Search the records below for the word "Given". Pull out each line that has it.

Material to process
--*--

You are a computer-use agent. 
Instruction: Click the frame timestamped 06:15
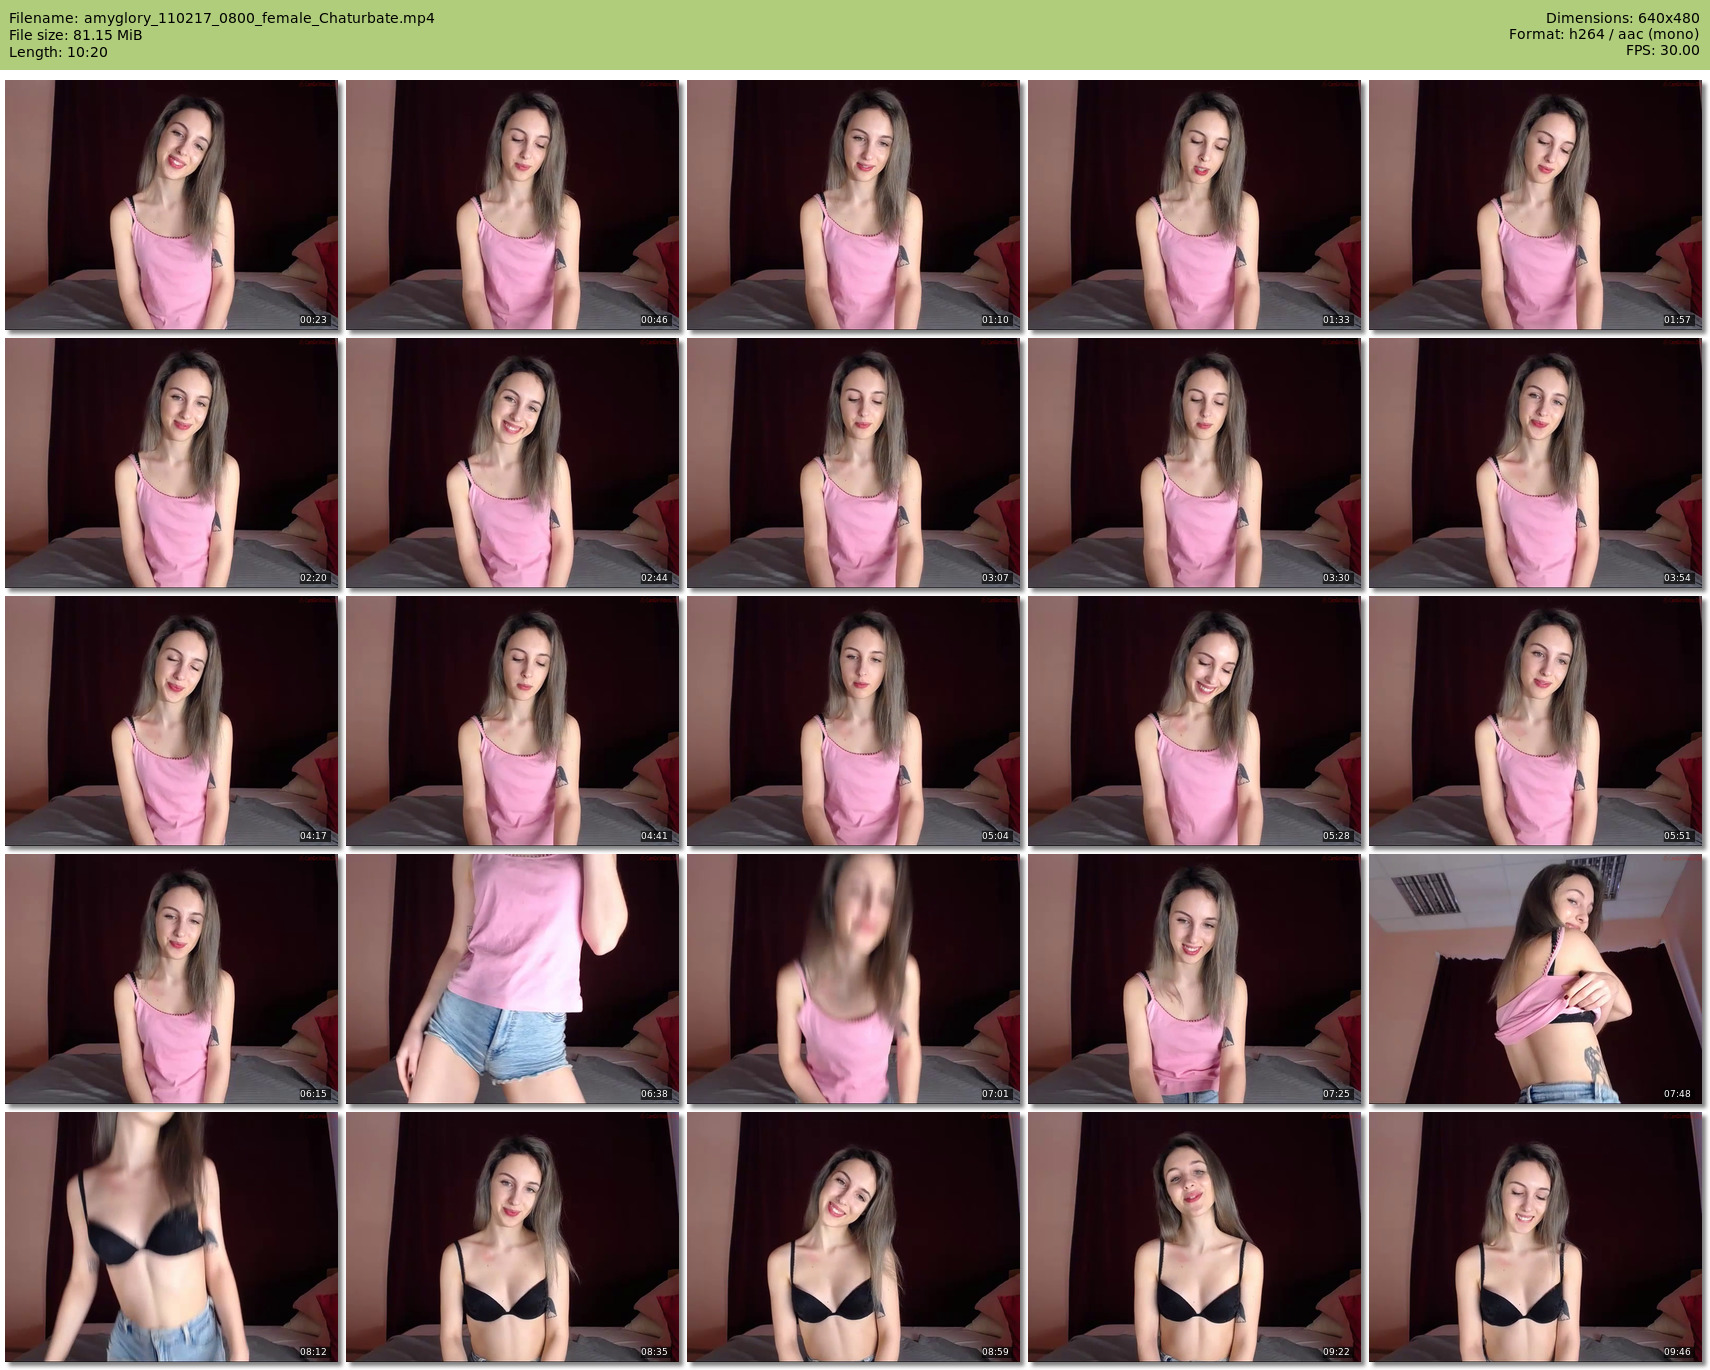(x=171, y=979)
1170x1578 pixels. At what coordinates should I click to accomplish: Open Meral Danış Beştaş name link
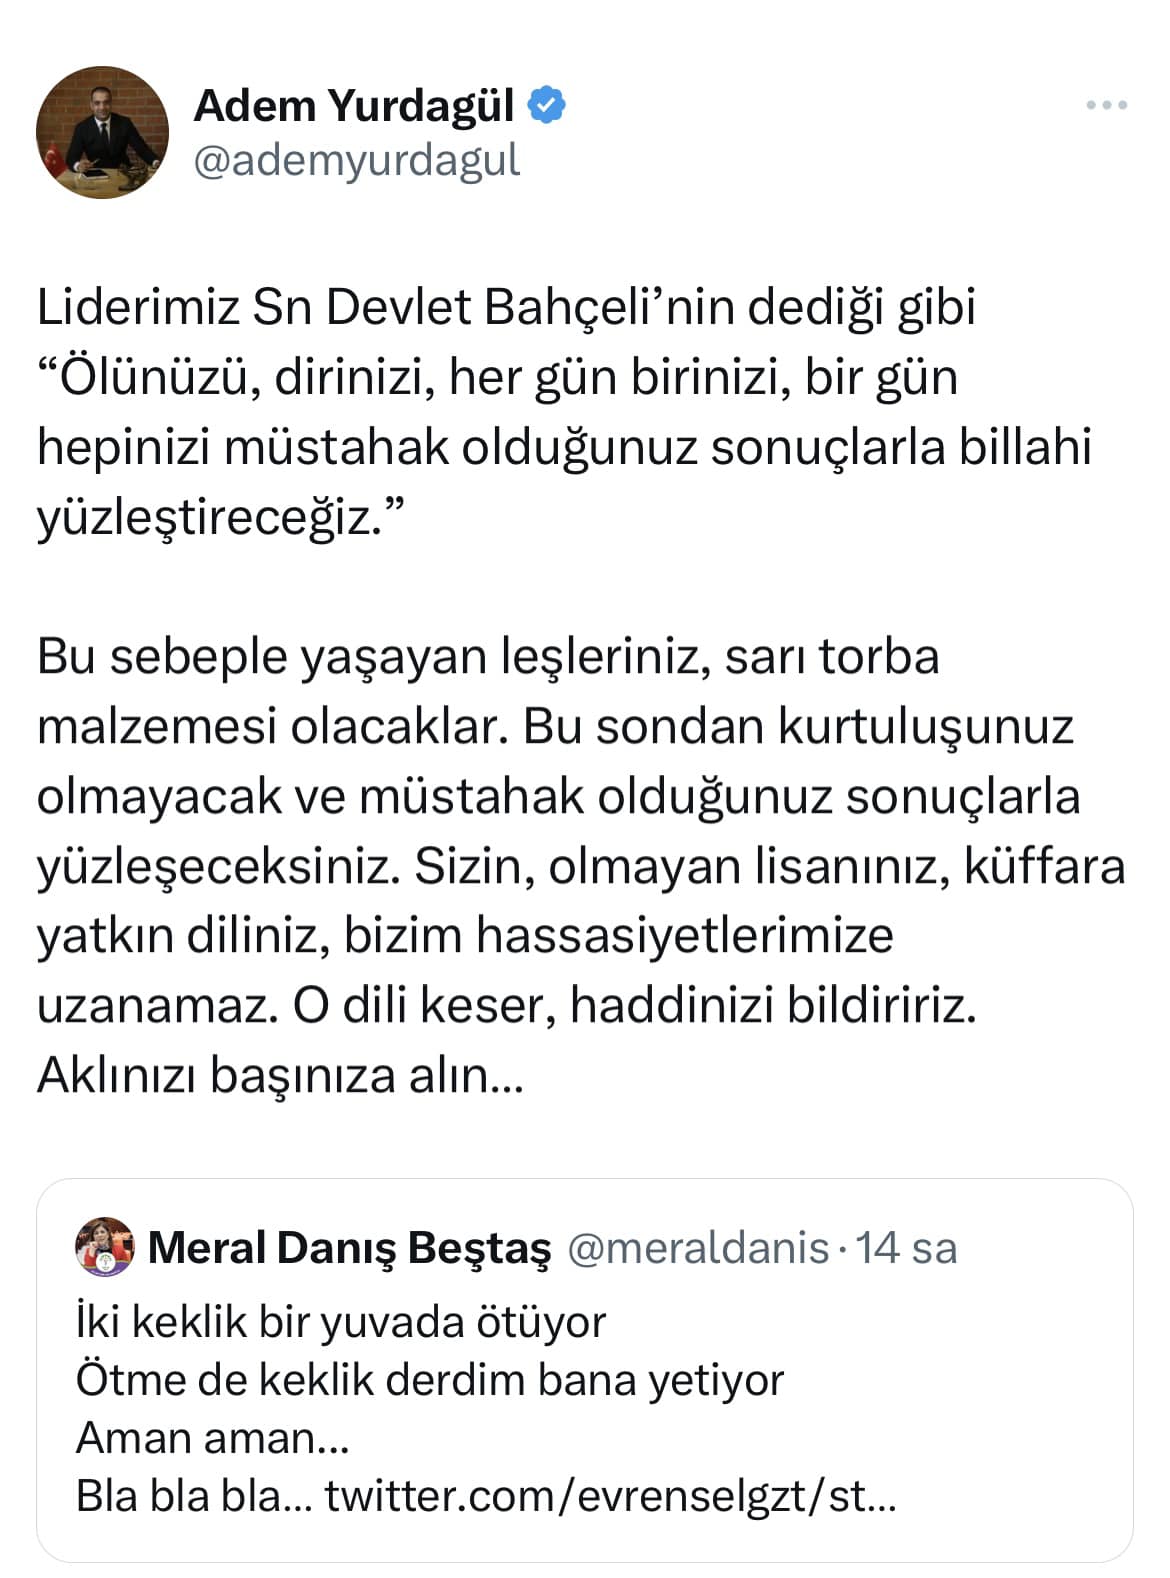tap(350, 1248)
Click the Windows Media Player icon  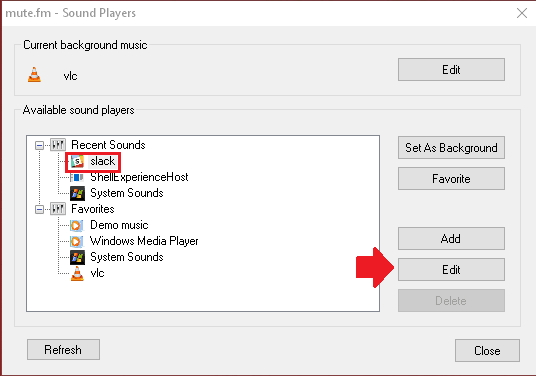click(77, 241)
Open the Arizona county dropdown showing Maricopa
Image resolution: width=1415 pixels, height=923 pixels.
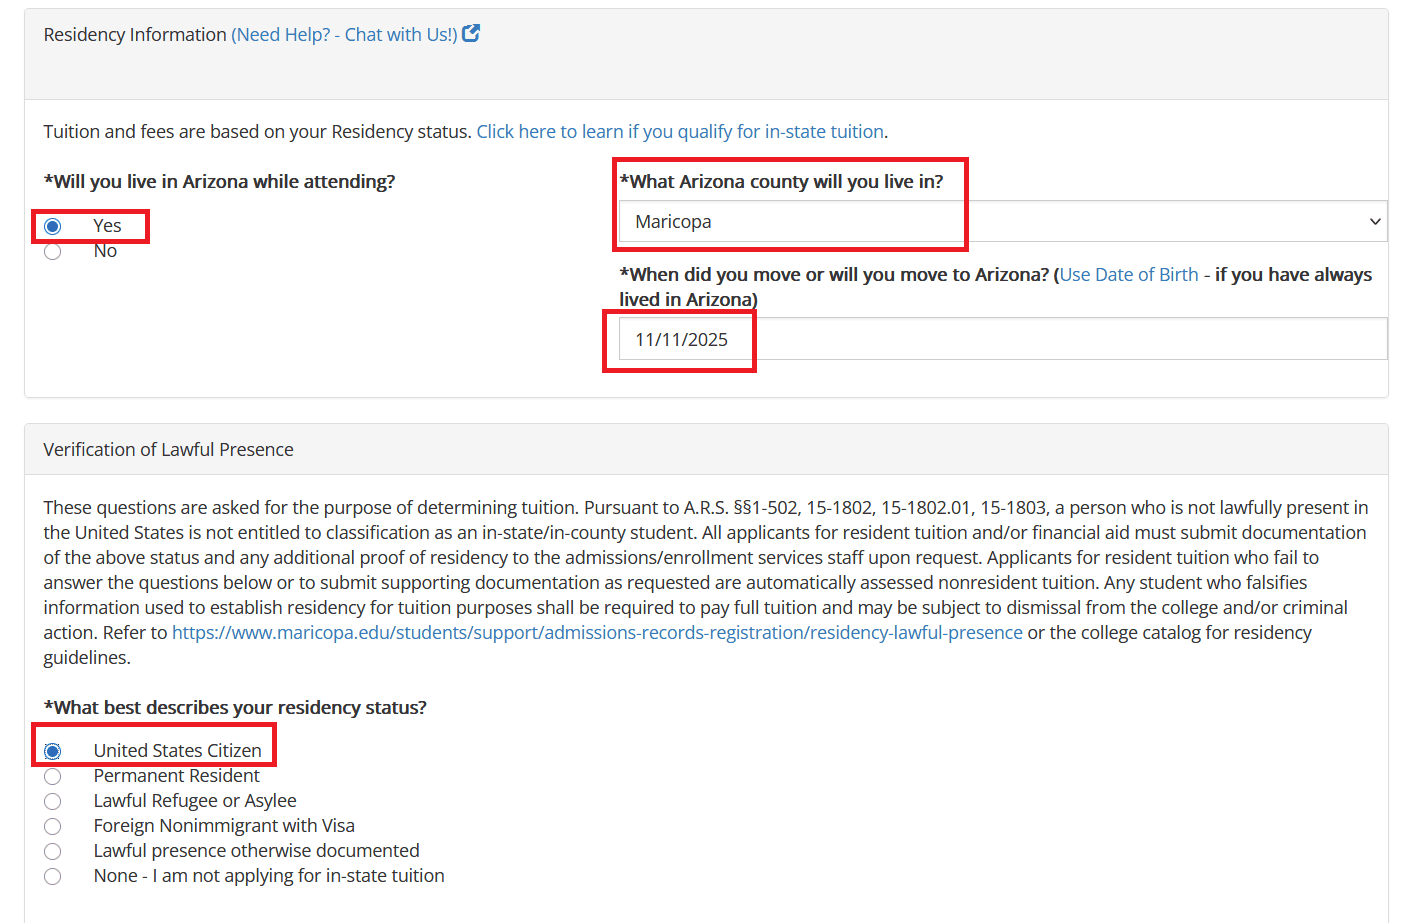click(1002, 222)
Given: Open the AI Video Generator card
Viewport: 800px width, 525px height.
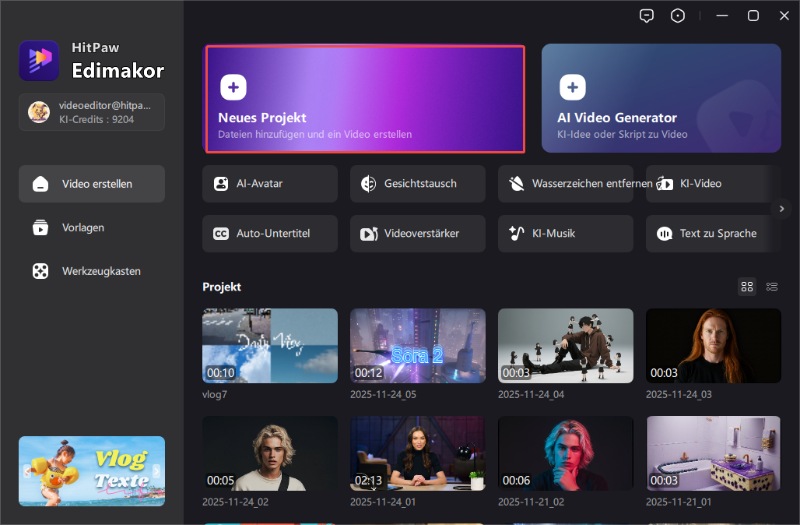Looking at the screenshot, I should point(661,99).
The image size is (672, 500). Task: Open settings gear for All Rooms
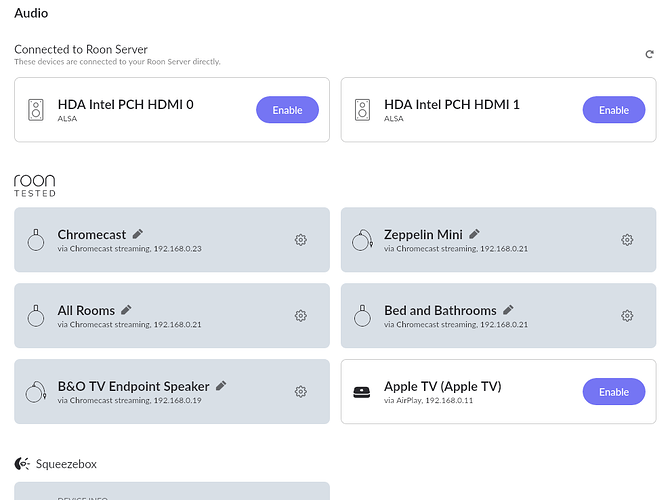[x=300, y=316]
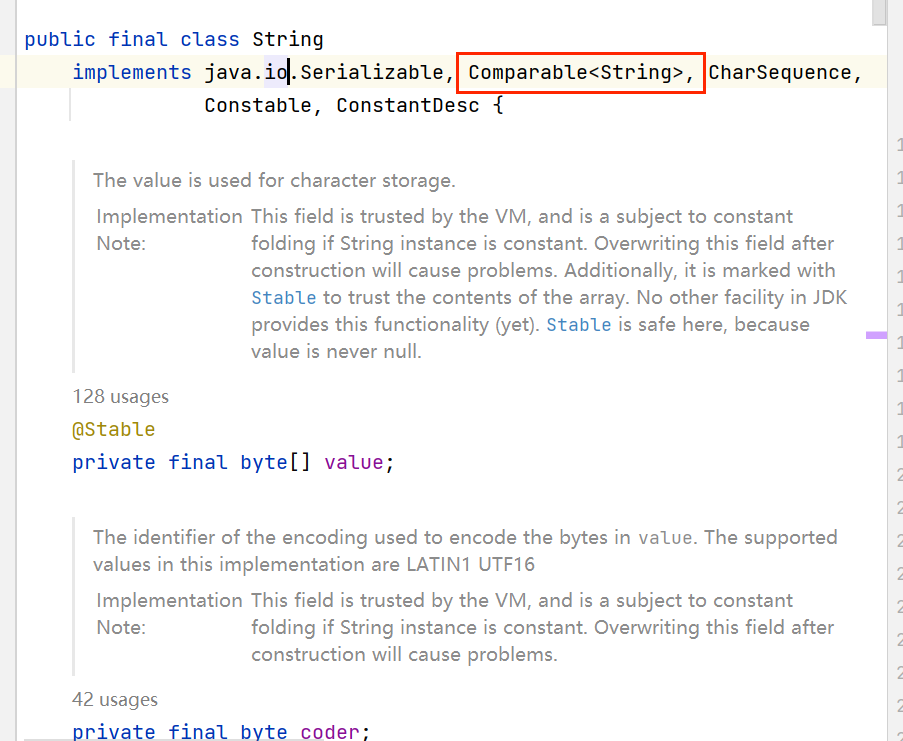Image resolution: width=903 pixels, height=741 pixels.
Task: Click the Stable link before 'is safe here'
Action: (578, 325)
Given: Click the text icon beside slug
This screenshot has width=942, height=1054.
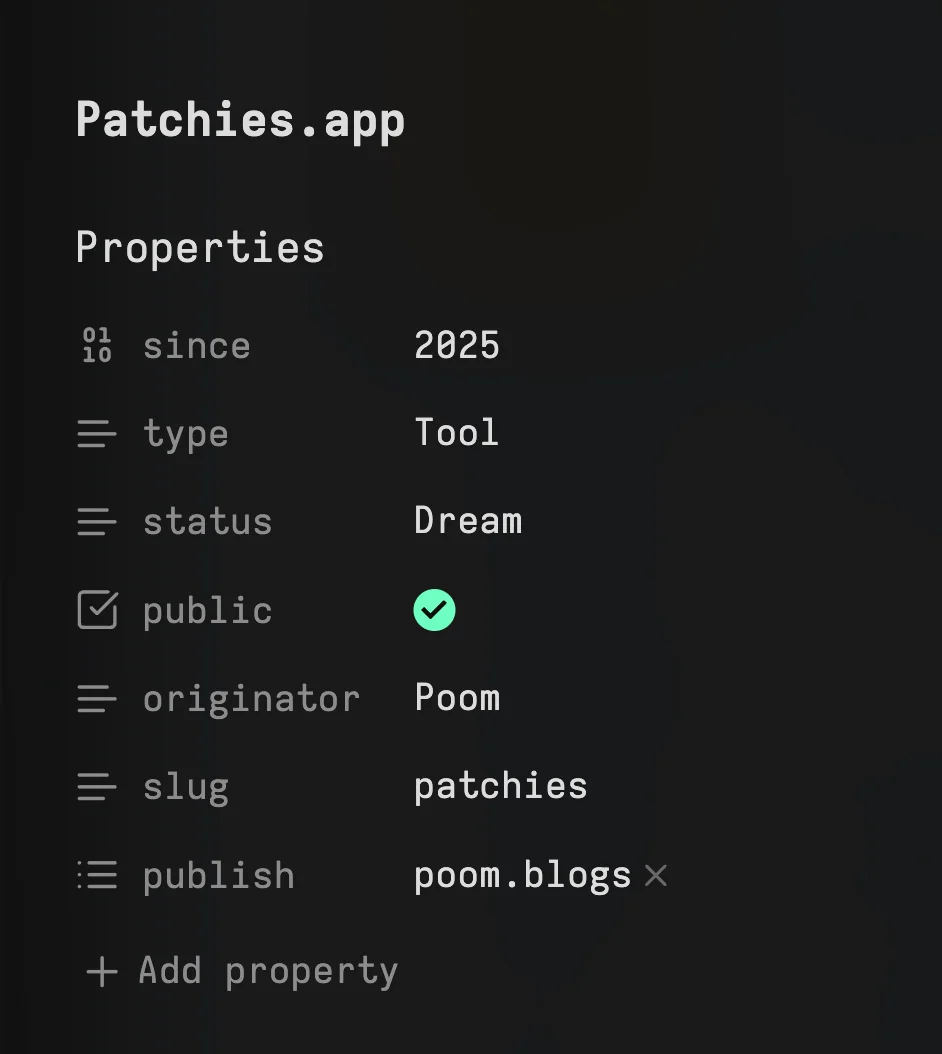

--*--

Task solution
Given: Open the AI Video Generator card
Given: Click the text icon beside slug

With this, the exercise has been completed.